- Exercise -
One number should be the full reply: how many lines of the material below contain "July".

- Data for this exercise -
++++++
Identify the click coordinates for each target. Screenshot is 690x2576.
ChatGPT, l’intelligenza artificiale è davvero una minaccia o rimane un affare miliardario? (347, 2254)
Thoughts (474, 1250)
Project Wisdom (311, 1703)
++++++
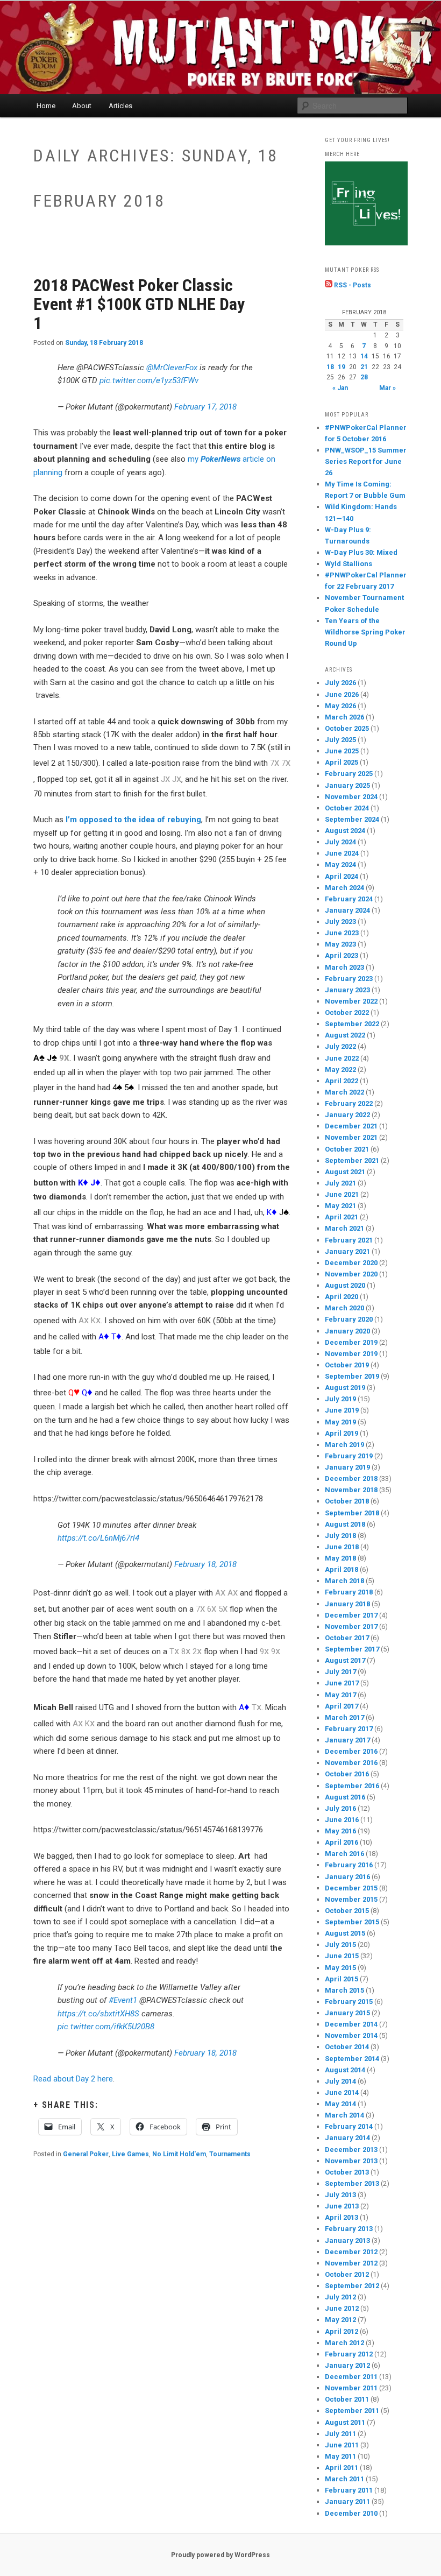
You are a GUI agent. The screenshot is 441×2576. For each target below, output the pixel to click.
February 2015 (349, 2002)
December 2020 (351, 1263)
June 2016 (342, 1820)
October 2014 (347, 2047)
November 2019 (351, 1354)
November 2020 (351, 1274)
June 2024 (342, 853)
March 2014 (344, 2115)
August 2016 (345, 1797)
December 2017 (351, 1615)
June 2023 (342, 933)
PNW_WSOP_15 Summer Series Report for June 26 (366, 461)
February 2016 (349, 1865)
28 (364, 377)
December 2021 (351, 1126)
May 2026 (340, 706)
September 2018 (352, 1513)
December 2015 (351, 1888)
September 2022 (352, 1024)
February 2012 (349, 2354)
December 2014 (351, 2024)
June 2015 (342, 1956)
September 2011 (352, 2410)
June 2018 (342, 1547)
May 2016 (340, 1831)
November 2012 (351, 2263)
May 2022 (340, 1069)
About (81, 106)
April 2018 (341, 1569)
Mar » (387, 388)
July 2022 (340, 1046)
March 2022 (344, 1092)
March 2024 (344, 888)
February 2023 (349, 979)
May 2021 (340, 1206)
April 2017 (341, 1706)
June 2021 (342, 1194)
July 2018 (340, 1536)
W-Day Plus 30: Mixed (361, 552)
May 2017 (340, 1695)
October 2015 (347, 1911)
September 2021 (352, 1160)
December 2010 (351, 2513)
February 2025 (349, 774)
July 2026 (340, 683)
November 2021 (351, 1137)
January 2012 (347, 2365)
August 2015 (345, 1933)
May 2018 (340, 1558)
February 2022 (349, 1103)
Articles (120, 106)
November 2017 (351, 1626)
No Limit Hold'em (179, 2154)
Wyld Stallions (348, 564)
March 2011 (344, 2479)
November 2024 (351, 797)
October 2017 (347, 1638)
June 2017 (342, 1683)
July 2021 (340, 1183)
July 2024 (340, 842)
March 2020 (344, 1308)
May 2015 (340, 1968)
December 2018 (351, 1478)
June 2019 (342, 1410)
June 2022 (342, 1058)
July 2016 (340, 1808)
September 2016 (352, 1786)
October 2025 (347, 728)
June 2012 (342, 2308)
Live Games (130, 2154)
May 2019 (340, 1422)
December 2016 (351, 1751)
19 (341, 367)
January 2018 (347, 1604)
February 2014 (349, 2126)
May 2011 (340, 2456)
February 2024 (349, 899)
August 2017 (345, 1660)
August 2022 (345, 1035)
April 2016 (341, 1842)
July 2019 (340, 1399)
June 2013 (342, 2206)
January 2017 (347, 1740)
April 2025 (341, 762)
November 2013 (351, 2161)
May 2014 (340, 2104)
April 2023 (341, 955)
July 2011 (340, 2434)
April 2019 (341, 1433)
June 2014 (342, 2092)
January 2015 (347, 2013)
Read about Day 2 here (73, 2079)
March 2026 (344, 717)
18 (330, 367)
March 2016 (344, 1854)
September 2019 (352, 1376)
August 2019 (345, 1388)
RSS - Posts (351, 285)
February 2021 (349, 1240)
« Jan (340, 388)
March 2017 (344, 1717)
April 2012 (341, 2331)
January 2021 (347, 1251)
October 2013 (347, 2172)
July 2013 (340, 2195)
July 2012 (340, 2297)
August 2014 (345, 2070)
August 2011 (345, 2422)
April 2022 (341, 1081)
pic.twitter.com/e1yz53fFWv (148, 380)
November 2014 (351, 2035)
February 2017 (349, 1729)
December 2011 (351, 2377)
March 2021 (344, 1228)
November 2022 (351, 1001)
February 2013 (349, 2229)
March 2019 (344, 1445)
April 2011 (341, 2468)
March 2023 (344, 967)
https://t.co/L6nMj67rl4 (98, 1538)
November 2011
++++++
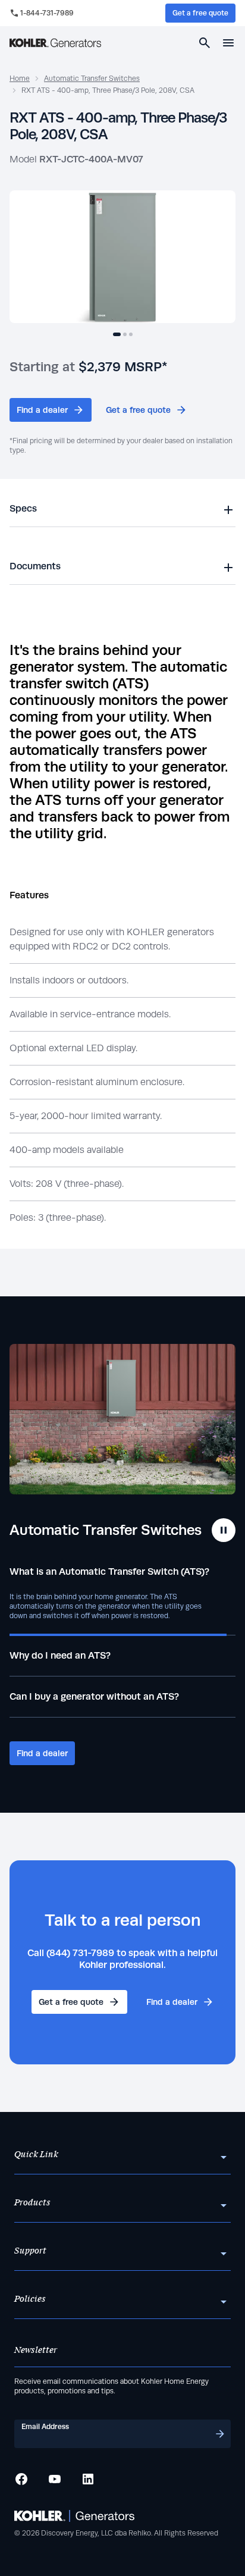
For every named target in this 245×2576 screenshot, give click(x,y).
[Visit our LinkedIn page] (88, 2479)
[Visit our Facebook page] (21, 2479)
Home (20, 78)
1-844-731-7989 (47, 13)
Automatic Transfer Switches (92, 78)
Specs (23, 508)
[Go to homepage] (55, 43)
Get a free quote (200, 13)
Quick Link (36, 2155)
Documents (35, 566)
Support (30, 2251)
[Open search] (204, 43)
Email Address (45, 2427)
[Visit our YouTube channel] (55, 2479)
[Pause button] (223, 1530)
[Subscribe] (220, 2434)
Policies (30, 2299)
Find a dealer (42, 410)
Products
++++++
- Solution to this exercise -
10